On Wed, Mar 6, 2013 at 2:12 PM, Gordon Messmer yinyang@eburg.com wrote:
On 03/05/2013 05:58 AM, SilverTip257 wrote:
Veering slightly from your original question... I recently set up softraid arrays by hand before invoking the Anaconda installer (on a 6.3 install). Recent mdadm packages that ship with
CentOS
support metadata 1.1 and 1.2 (... actually defaulting to 1.2 I believe), but GRUB 0.97 only supports metadata 1.0 and not the metadata version
that
mdadm defaulted to. On my CentOS 5 installs in the past I've
specifically
set --metadata=0.90 to avert any catastrophes like this.
As far as I know, GRUB 0.97 only supports metadata 0.90, as does LILO. Anaconda will create arrays with 0.90 metadata for this reason.
I can tell you from my recent experience that whatever concoction of GRUB 0.97 (shipped with CentOS 6.3) supports booting off of metadata 1.0
I often encounter metadata 0.90 ... on many [all?] of the aging CentOS 5 installs I see.

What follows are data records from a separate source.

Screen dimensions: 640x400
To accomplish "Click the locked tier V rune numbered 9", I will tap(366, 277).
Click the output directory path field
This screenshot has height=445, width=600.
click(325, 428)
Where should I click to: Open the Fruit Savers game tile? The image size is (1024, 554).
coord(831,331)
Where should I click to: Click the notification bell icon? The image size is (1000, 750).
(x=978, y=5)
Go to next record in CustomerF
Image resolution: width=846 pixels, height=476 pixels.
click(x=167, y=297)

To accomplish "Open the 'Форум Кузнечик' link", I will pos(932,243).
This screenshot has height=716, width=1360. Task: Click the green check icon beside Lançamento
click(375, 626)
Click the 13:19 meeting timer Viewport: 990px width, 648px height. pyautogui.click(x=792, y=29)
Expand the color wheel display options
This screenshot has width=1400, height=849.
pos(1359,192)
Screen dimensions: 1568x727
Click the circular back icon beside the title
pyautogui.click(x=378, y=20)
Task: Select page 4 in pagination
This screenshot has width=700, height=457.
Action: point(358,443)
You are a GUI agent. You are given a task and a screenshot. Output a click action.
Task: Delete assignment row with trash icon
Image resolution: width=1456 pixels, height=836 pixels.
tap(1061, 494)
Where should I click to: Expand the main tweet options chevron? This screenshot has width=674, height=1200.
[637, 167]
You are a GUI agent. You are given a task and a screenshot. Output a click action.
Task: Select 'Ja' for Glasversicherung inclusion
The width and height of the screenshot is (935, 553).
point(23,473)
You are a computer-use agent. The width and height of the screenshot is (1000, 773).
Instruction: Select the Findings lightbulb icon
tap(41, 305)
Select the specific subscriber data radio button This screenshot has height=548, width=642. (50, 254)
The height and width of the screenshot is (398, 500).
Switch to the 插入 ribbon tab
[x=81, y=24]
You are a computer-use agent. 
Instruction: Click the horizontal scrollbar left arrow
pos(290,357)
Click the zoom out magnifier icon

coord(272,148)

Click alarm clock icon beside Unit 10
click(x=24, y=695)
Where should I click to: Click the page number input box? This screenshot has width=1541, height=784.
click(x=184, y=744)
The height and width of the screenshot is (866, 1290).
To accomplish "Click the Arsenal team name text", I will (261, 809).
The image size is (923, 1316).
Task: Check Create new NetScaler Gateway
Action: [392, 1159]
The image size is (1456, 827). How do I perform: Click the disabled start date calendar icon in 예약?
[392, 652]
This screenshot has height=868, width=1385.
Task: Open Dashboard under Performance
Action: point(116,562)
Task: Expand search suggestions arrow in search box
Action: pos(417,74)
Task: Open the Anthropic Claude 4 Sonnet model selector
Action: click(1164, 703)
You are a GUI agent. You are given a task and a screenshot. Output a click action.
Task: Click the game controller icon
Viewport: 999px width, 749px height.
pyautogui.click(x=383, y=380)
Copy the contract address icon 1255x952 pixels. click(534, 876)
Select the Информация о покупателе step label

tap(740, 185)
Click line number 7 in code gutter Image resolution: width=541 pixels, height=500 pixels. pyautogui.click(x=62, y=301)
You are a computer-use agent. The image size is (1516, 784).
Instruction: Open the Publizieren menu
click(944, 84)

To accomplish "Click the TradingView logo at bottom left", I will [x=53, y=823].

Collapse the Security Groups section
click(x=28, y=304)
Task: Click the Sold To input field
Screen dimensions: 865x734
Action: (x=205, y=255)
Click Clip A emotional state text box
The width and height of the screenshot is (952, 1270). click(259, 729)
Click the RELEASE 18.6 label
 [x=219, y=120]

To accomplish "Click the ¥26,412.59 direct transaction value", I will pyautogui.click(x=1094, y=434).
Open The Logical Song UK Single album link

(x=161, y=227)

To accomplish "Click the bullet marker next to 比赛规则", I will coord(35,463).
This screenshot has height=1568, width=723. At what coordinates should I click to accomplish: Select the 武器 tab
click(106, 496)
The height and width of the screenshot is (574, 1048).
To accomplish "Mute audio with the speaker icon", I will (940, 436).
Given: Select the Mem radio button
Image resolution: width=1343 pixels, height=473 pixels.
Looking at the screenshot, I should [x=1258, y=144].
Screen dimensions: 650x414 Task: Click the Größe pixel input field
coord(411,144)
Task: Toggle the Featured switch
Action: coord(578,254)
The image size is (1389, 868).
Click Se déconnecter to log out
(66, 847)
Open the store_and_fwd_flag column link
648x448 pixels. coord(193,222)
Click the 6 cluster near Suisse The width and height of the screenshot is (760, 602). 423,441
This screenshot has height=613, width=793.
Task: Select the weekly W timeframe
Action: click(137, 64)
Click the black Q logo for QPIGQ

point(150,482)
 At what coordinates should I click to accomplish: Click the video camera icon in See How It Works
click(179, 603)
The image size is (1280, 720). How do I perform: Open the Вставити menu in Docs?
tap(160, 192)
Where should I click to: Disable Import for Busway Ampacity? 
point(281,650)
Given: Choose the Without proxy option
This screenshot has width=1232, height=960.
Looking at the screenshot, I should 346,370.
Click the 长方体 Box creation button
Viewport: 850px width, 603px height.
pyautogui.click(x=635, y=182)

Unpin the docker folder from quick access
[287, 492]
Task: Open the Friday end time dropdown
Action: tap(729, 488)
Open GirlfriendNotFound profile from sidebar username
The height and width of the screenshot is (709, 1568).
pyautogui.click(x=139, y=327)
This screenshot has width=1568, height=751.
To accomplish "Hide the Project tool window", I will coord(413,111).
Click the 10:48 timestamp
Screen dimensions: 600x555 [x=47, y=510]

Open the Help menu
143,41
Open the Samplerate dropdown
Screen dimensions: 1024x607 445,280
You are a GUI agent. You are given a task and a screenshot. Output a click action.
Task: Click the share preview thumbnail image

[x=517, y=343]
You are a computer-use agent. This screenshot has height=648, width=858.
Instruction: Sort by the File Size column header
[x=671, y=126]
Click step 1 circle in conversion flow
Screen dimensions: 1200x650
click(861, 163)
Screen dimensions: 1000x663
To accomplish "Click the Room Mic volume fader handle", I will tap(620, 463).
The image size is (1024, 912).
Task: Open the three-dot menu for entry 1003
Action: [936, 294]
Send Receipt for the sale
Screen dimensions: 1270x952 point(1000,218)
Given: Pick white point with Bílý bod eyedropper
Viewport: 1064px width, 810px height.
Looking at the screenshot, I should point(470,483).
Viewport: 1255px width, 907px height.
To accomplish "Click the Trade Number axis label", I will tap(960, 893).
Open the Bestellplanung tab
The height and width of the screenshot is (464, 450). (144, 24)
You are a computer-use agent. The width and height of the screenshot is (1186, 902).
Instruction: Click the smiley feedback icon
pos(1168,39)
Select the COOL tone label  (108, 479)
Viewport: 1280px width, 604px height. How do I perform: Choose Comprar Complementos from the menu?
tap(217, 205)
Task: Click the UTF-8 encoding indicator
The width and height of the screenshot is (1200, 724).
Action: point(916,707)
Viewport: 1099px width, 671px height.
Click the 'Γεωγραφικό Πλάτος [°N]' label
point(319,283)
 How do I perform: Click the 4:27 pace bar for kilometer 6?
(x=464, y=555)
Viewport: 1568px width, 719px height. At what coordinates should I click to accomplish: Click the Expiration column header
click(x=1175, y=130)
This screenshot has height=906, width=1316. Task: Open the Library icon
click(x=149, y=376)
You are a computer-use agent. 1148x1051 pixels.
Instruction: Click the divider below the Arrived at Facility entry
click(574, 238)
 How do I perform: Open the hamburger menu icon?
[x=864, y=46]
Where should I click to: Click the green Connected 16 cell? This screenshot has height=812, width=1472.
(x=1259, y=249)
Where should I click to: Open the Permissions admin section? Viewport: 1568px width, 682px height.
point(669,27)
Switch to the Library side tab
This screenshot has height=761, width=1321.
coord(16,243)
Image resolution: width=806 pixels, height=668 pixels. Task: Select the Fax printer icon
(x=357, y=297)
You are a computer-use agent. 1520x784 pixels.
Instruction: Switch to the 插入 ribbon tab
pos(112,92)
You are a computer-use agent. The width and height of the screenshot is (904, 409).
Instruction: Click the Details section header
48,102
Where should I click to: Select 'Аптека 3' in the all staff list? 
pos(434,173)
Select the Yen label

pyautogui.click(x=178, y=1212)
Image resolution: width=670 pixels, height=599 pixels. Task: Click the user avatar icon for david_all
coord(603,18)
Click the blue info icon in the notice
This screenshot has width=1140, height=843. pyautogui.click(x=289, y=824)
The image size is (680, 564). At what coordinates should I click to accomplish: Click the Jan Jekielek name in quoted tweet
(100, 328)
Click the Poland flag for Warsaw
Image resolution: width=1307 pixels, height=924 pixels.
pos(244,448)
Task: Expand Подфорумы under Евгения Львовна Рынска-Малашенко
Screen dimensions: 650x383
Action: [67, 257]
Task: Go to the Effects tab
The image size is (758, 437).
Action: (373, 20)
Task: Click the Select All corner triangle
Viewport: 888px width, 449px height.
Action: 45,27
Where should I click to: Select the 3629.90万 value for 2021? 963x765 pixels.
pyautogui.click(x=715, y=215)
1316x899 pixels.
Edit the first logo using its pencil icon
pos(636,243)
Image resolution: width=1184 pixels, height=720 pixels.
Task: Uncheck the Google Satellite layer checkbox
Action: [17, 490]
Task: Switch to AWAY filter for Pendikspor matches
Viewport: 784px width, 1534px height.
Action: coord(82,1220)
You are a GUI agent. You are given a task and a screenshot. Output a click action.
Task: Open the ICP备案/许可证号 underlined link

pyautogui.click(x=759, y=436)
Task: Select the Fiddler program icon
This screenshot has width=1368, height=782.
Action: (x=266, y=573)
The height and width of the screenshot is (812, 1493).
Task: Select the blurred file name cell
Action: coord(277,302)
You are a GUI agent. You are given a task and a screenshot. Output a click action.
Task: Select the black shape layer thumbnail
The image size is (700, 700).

The kernel wiki disagrees with me: https://raid.wiki.kernel.org/index.php/RAID_superblock_formats
Debian's documentation indicates that only grub 1.98+20100720-1 or later will boot from a RAID volume with a newer metadata format:
Grub 1.99 or thereabouts is pretty awesome. Grub2 (as Debian packages it) supports booting off LVM which is slick. Not overly useful, but convenient if you would rather /boot be part of the rootfs ... especially with kernels getting larger.
A /boot partition that could be 100MB with CentOS 5 now needs to be around 512MB with CentOS 6 (found this out the hard way with a development system). Disk space is cheap ... but I still don't want to waste space! :)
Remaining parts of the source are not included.